Problem statement: Nothing but the lines from the one that contains "Where should I" through the end of the data should be reproduced, and each must match exactly.

Task data:
--------
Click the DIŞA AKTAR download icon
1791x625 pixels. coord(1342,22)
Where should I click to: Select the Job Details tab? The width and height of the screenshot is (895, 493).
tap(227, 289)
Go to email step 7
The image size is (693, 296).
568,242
--------
Written solution:
Where should I click to: Select the Job Details tab? The width and height of the screenshot is (895, 493).
tap(227, 289)
Go to email step 7
The image size is (693, 296).
568,242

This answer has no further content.